* Task *
Copy out every line of the material below word for word, leaving out the pictures.
-------- Given data
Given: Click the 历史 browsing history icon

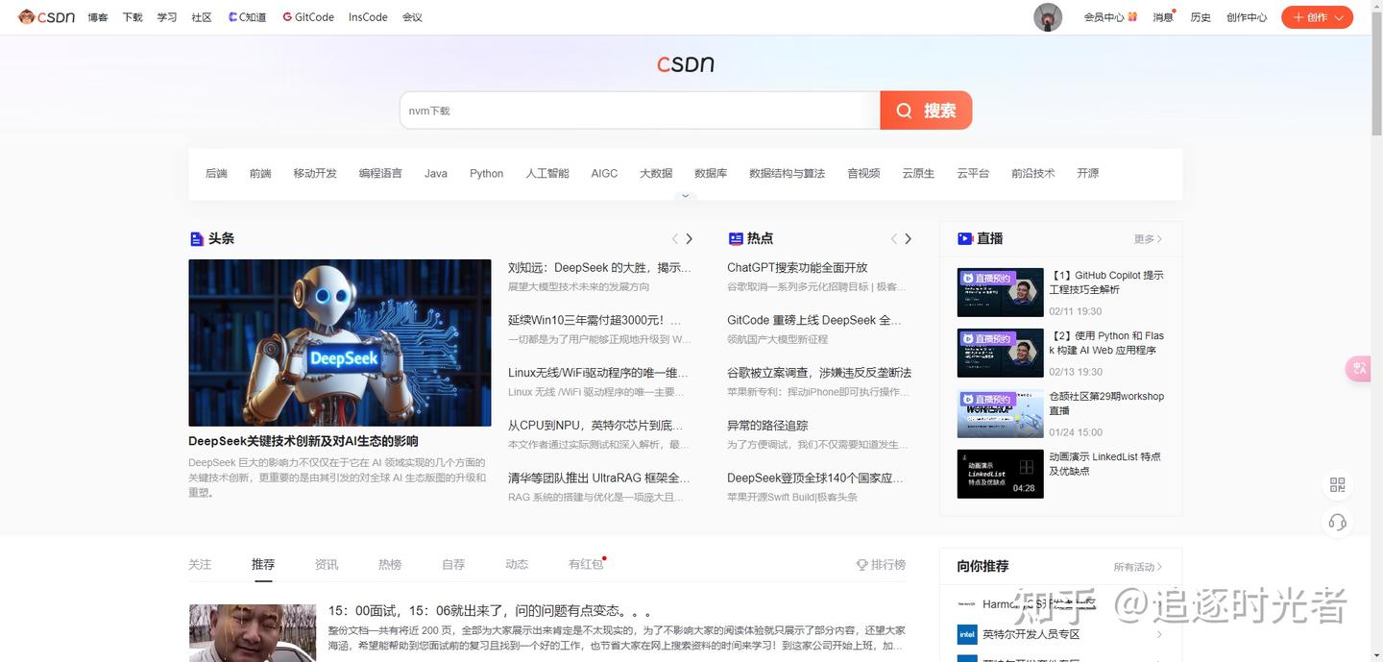Looking at the screenshot, I should 1199,16.
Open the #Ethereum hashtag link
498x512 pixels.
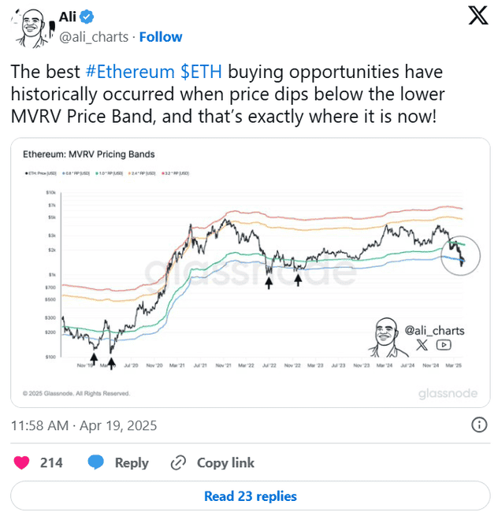130,72
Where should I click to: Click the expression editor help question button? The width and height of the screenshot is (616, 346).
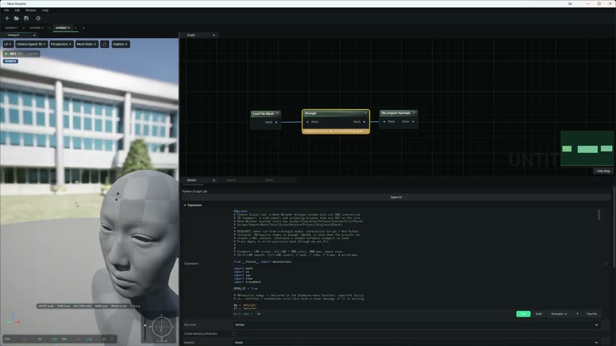[577, 314]
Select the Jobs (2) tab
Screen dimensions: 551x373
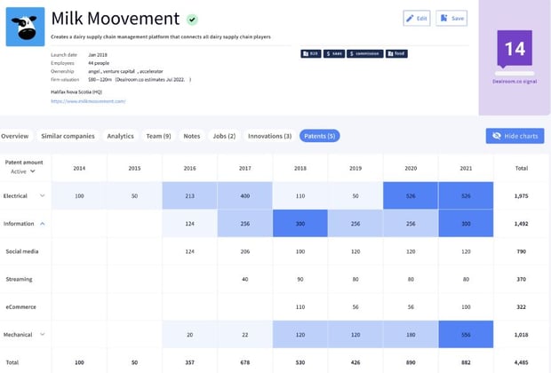pyautogui.click(x=224, y=136)
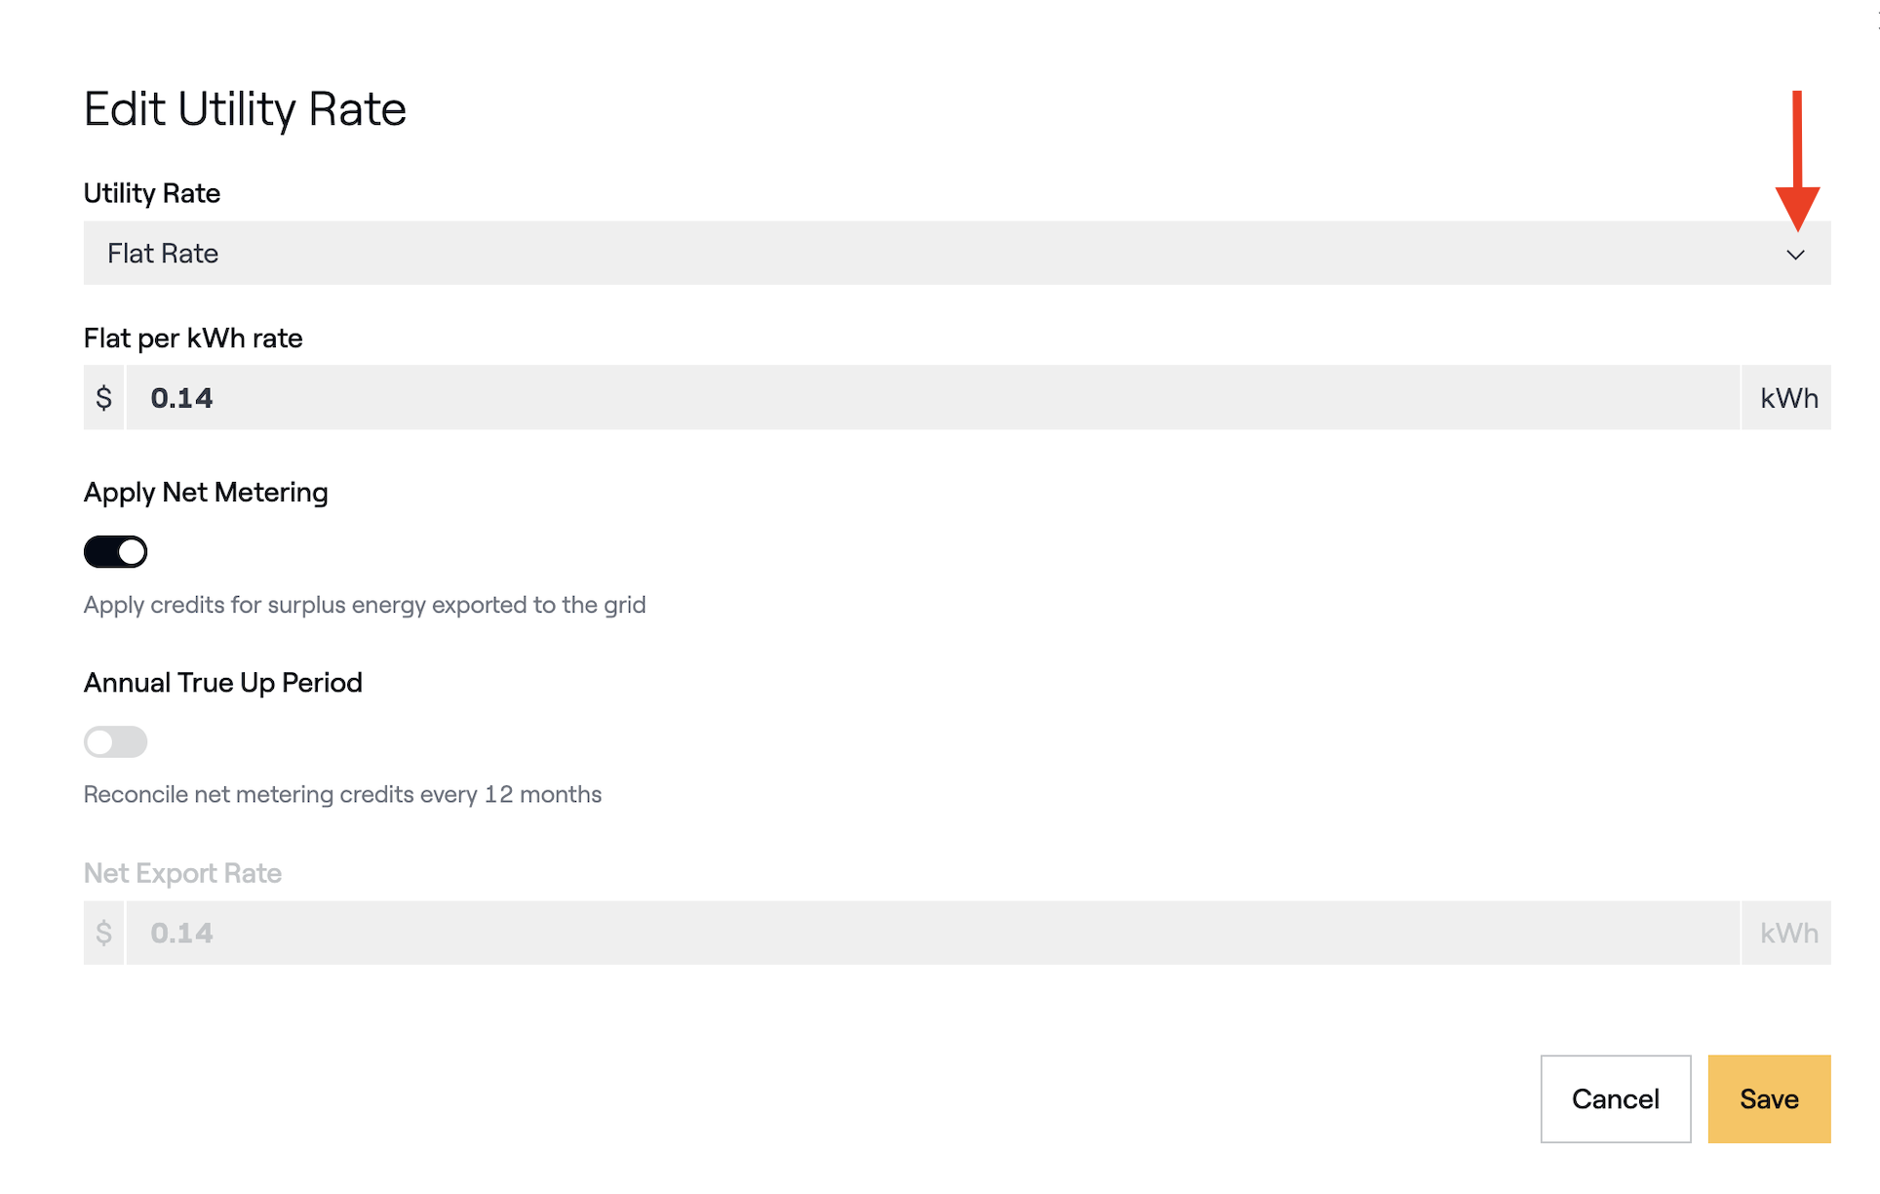This screenshot has height=1194, width=1880.
Task: Turn off the Apply Net Metering switch
Action: pyautogui.click(x=115, y=552)
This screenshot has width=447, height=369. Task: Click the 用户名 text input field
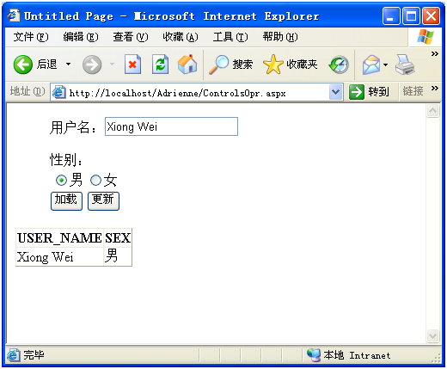[171, 126]
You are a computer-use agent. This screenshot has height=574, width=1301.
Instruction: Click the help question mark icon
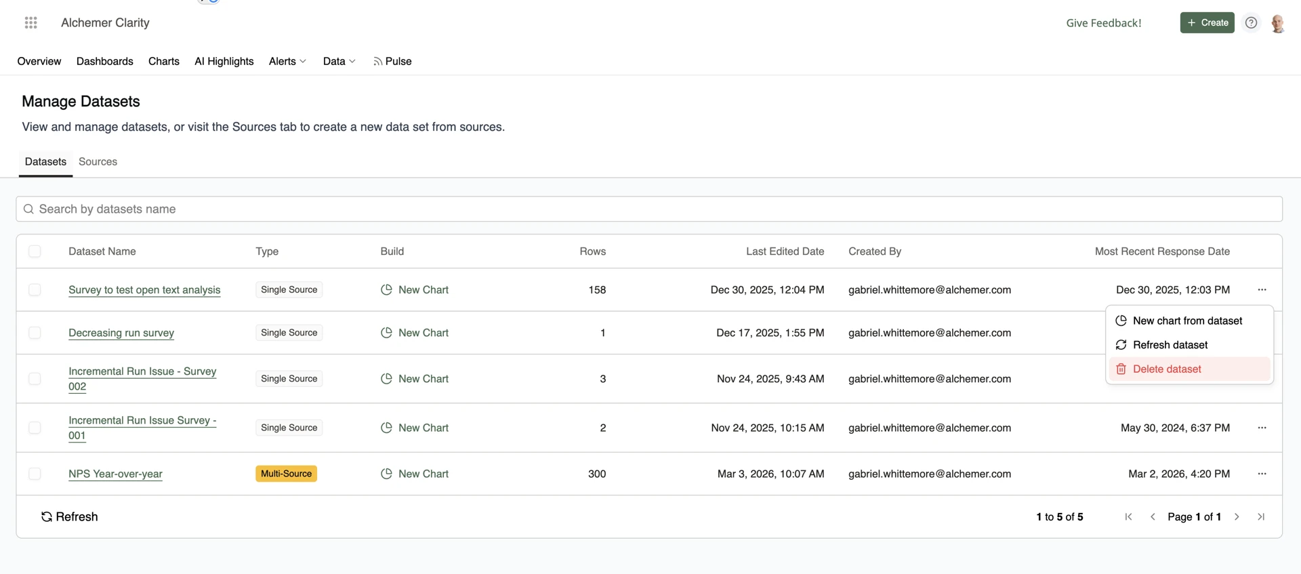click(x=1251, y=22)
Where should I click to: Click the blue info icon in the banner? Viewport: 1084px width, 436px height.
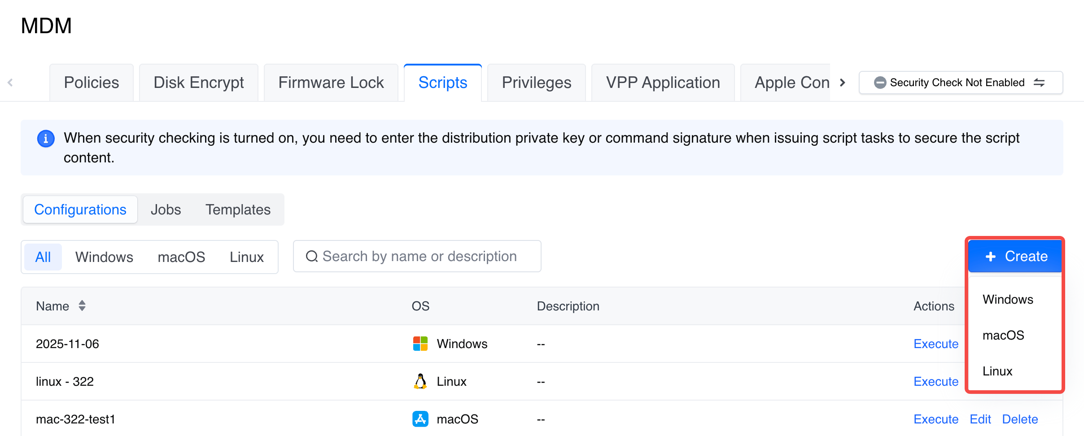pyautogui.click(x=46, y=139)
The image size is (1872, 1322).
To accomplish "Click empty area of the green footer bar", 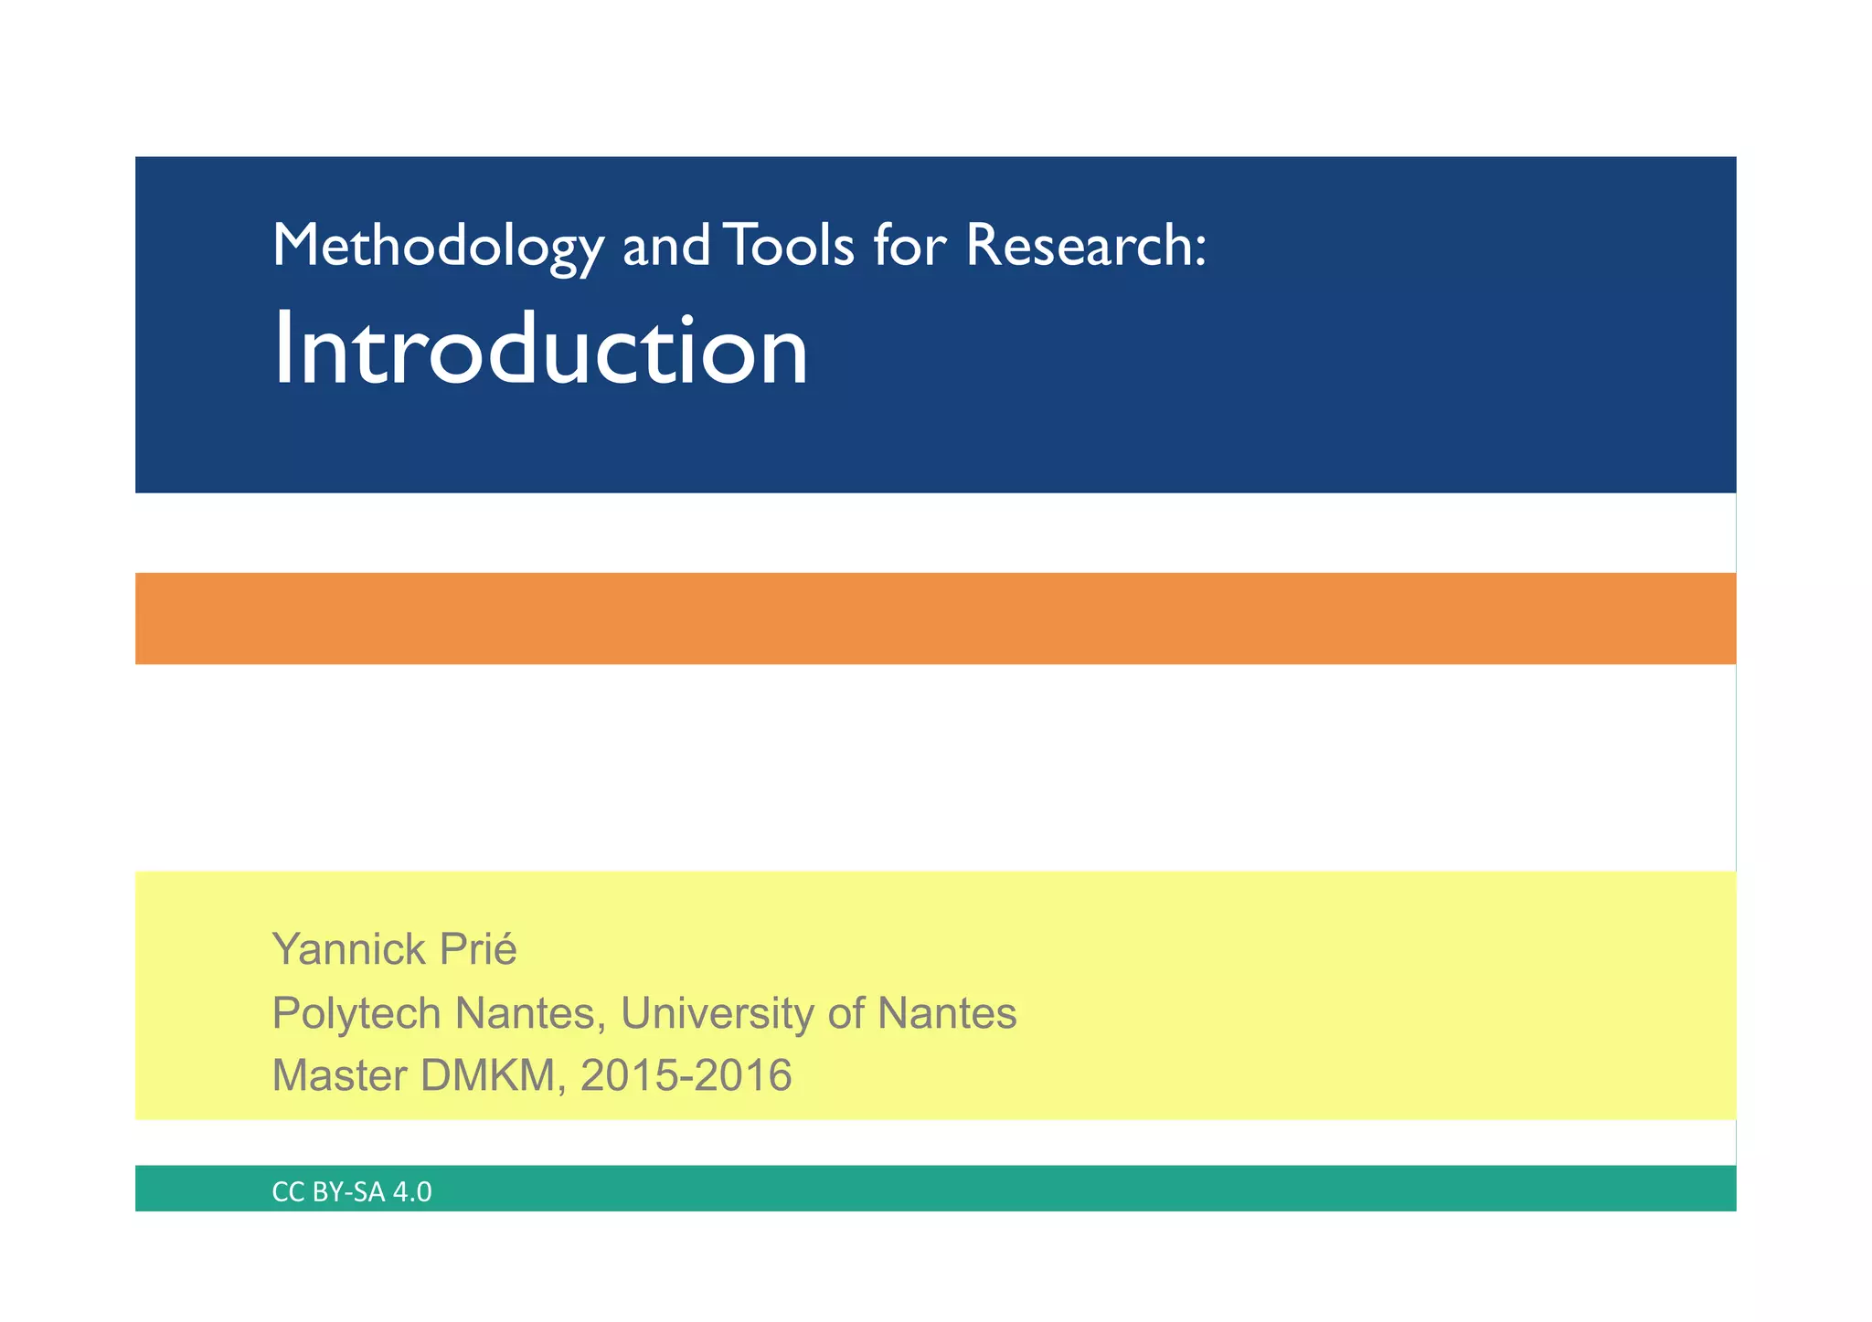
----------------
* Solution for this exercise *
Given: Click the 历史 browsing history icon

Looking at the screenshot, I should 1199,16.
Open the #Ethereum hashtag link
498x512 pixels.
130,72
Where should I click to: Click the expression editor help question button? The width and height of the screenshot is (616, 346).
[577, 314]
Select the Jobs (2) tab
Screen dimensions: 551x373
pyautogui.click(x=224, y=136)
This screenshot has height=1194, width=1880.
Task: Turn off the Apply Net Metering switch
Action: pyautogui.click(x=115, y=552)
This screenshot has width=447, height=369. Task: Click the 用户名 text input field
[171, 126]
You are a computer-use agent. This screenshot has height=574, width=1301.
Instruction: Click the help question mark icon
click(x=1251, y=22)
Where should I click to: Click the blue info icon in the banner? Viewport: 1084px width, 436px height.
pyautogui.click(x=46, y=139)
The image size is (1872, 1322).
To accomplish "Click empty area of the green footer bar", 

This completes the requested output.